@LuFins-Dad said in Student Loan Debt Among Senior Citizens:
@LuFins-Dad said in Student Loan Debt Among Senior Citizens:
Not at all. And I didn’t call it frivolous. Just limited in employment prospects.
I don't even think that's true. Look around the room you're in right now. Everything you see was somehow touched by someone with an arts or humanities background. Everything. Even the gas that transports you to and from that place has some B.S. marketing copy attached to it at the pump, written by some jackass with a writing background. And the backing track on the YouTube ad that gas company created was written by a music major.
The arts and humanities are viable as any STEM program. But they're limited in employment prospects because employment prospects aren't taught in those programs. People don't even know what they can do with those skills.

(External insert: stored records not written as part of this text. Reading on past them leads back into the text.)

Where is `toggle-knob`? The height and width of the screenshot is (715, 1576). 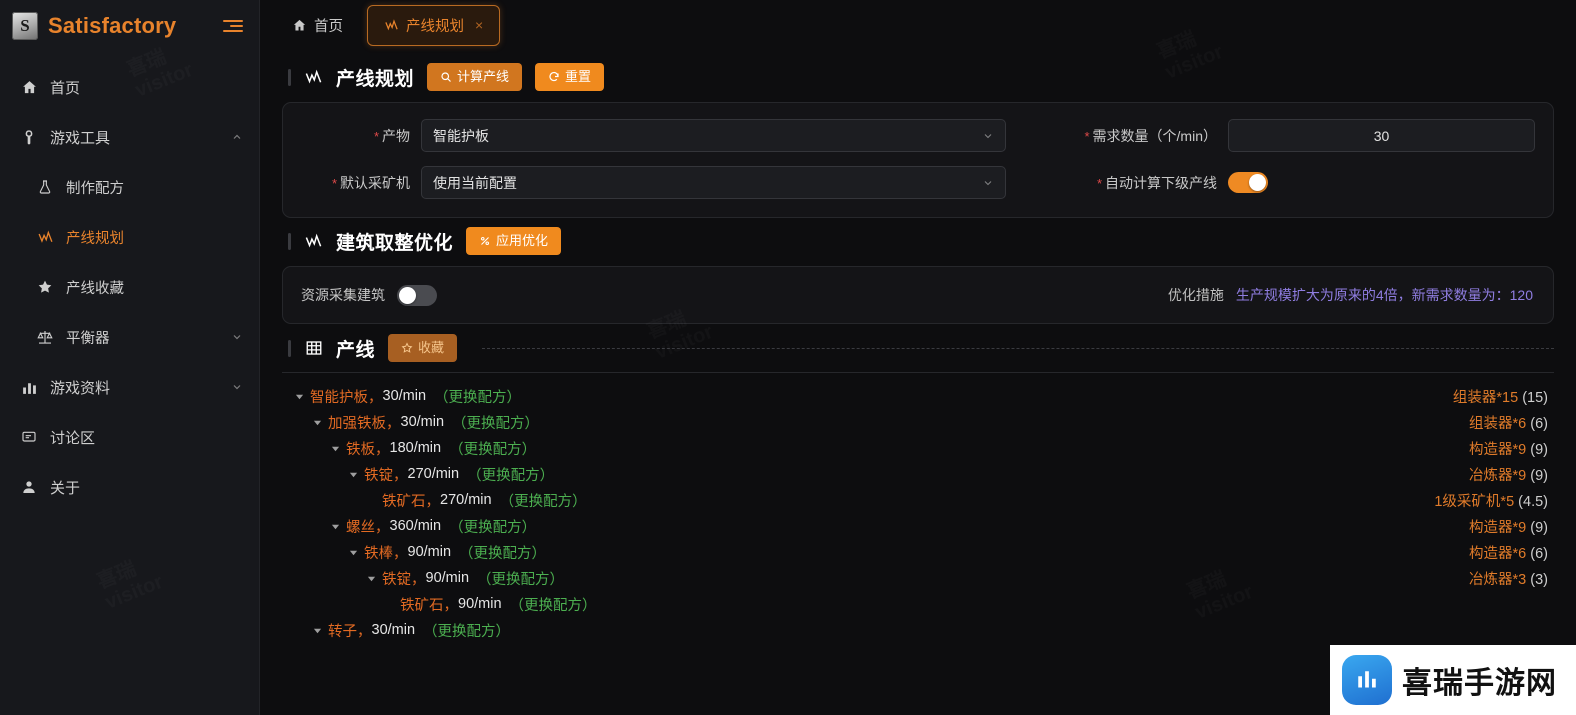 toggle-knob is located at coordinates (408, 295).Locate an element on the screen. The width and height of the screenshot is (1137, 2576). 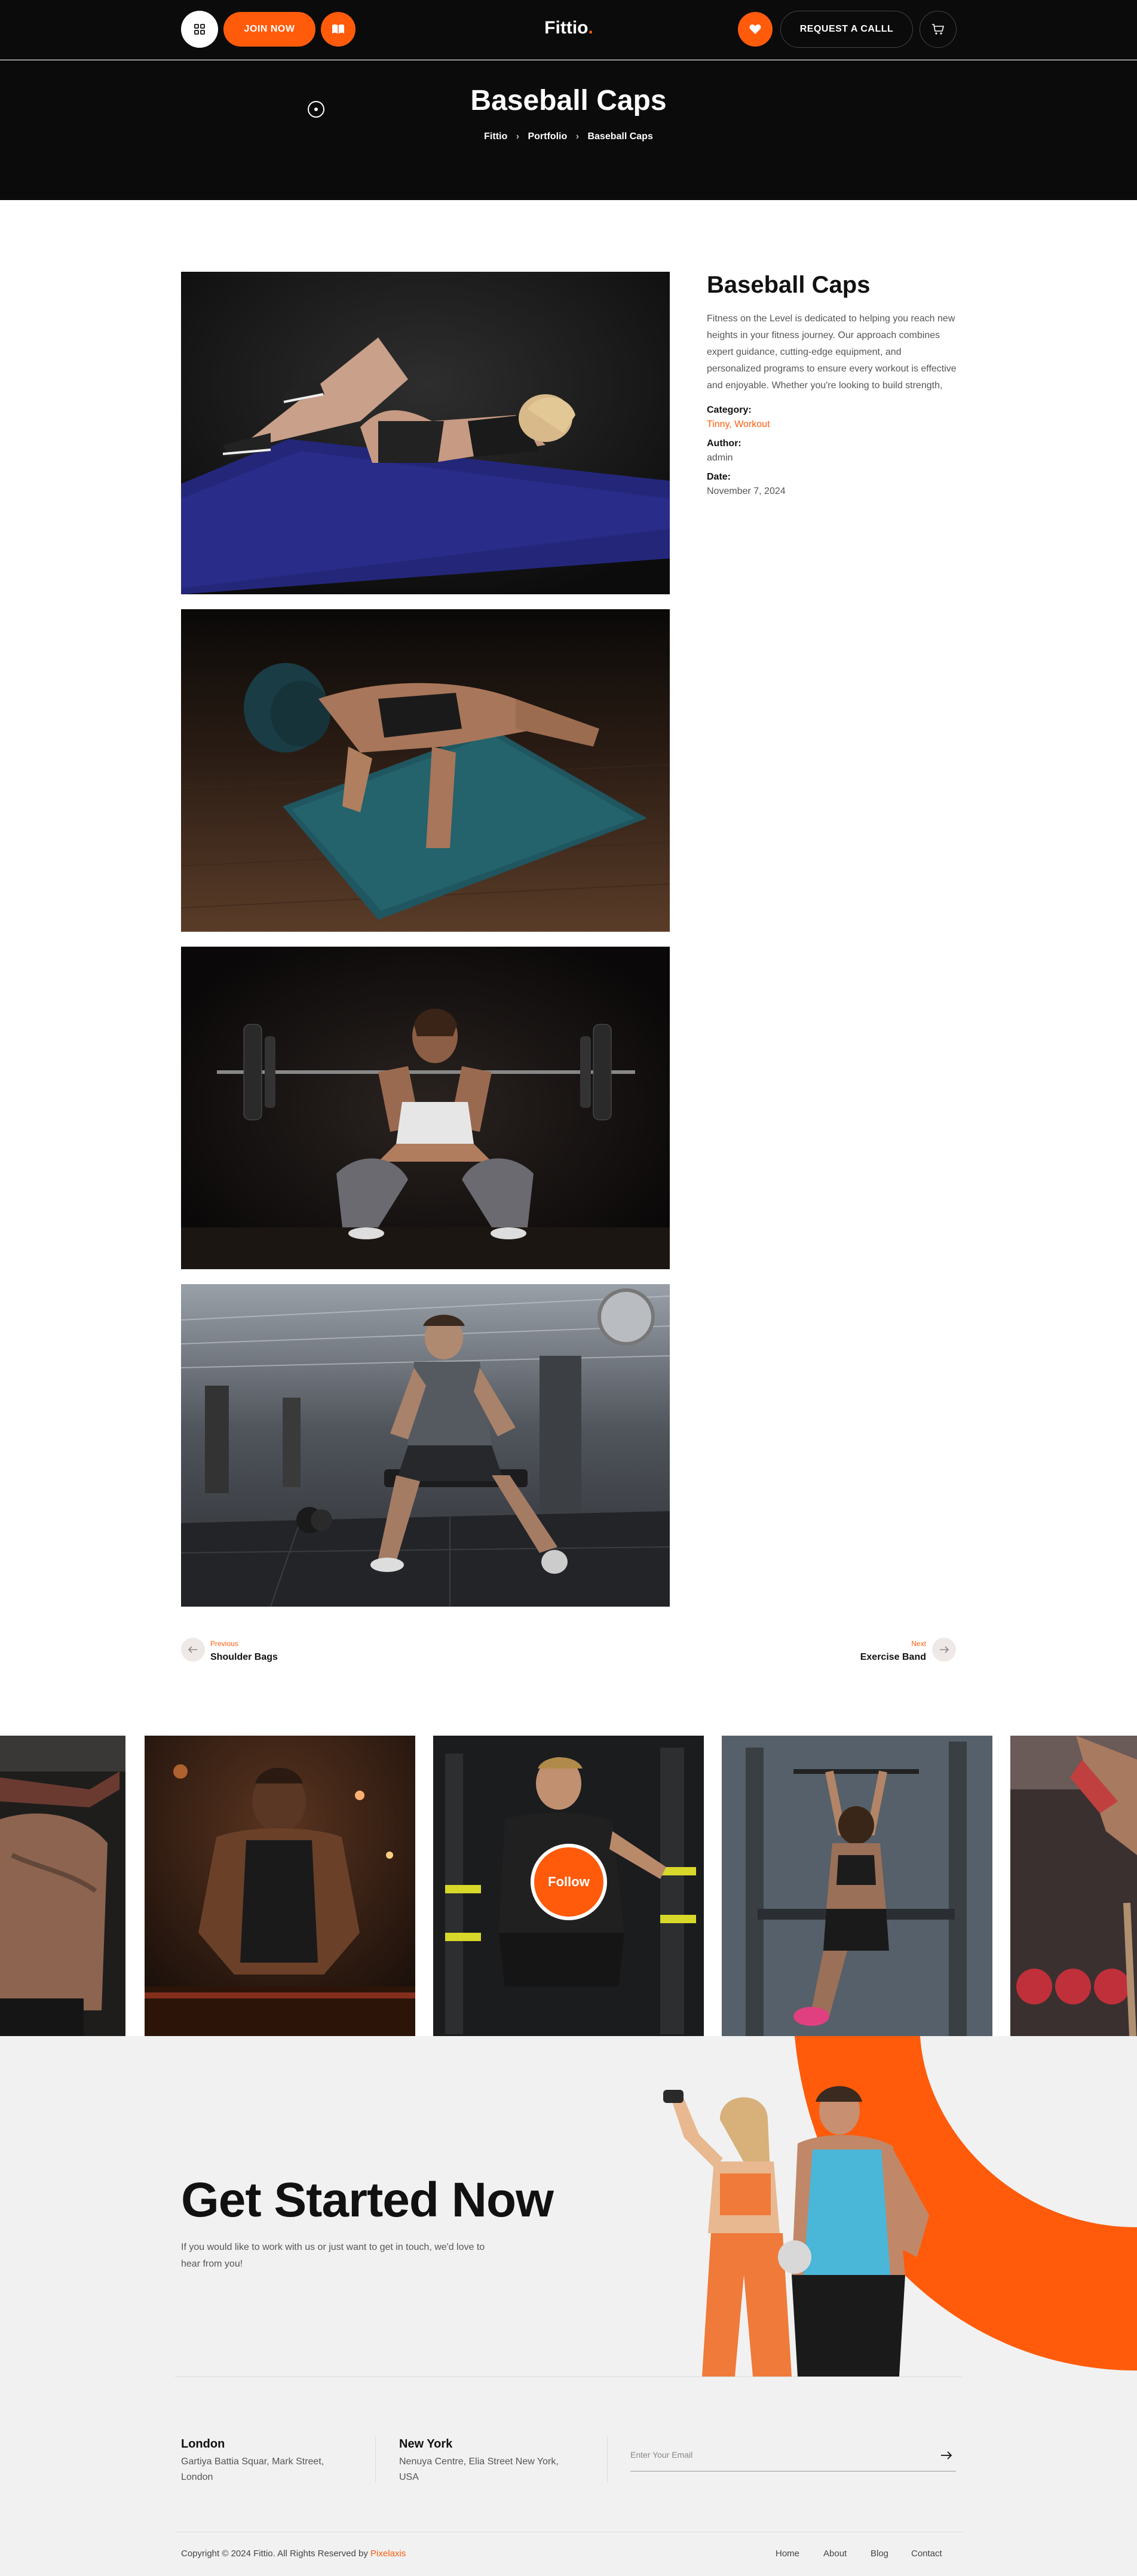
book-icon is located at coordinates (338, 29).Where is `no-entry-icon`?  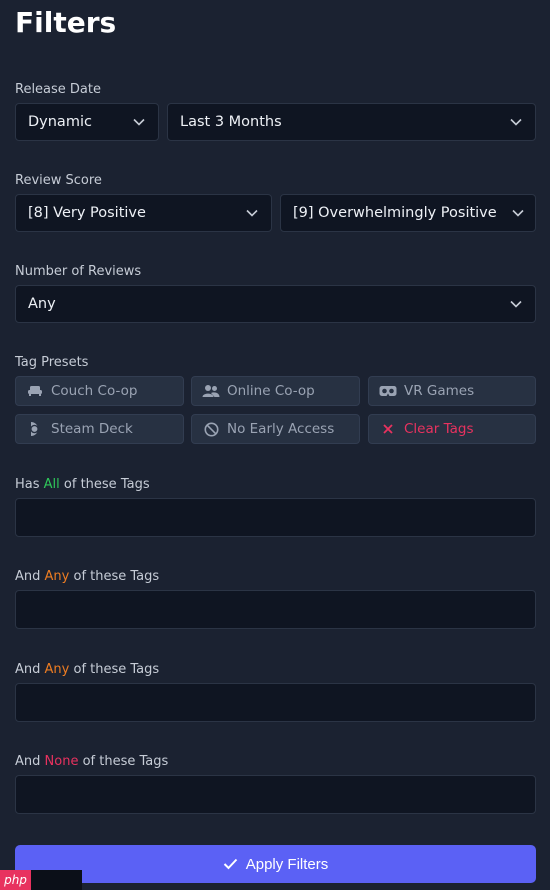
no-entry-icon is located at coordinates (211, 429). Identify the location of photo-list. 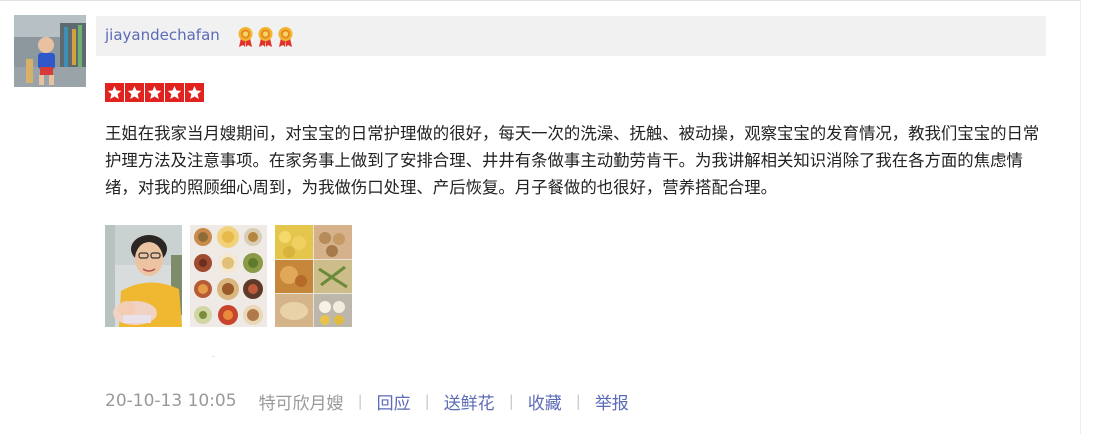
(228, 276).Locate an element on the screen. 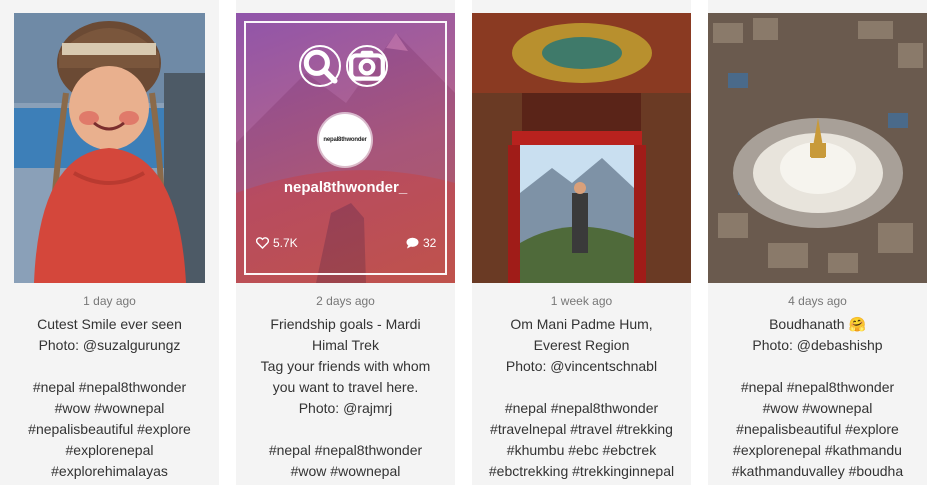  instagram-button is located at coordinates (367, 66).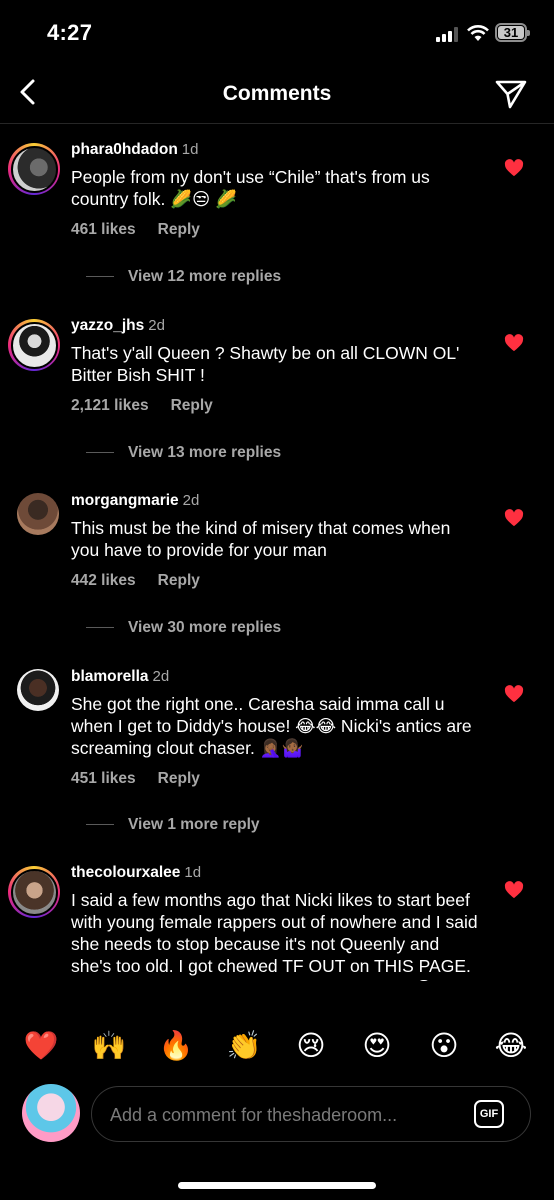  I want to click on comment-input-box: GIF, so click(311, 1114).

In some cases it could be due to available positions in other cases it could be because of payscale vs investment. That doesn’t mean that these subjects shouldn’t be studied. I’m a believer in Liberal Arts Education for undergraduate degrees. I just feel that if somebody is pursuing a degree in musicology (as an example), that they should also be STRONGLY encouraged by the institution to get a 2 year degree equivalent or a minor in another field.
Why not just teach them how to be more marketable with musicology?
What no one teaches these people is that if you can think up a thing to do for money, and you propose that thing to someone else, and they agree, you have a job.
There's an ex-public school teacher down in Nebraska who got burned out and quit. He decided to make photography his job. He doesn't do weddings, corporate headshots, lessons or sell prints. He pitched an idea to area hospitals, backed up by case studies he found who knows where, that scenic imagery patients are familiar with helps the healing process. So he goes out and takes bigass landscape photos and sells them as murals to hospitals and care centers.
You're likely not going to find a photography program in the country that would teach you how to do that. If they did, more photography majors would be employed, they wouldn't waste their degree as much, wouldn't be looking to you to bail them out and there'd be no more talk of "worthless" arts programs. The subject matter isn't the problem, it's the lack of preparation they're given.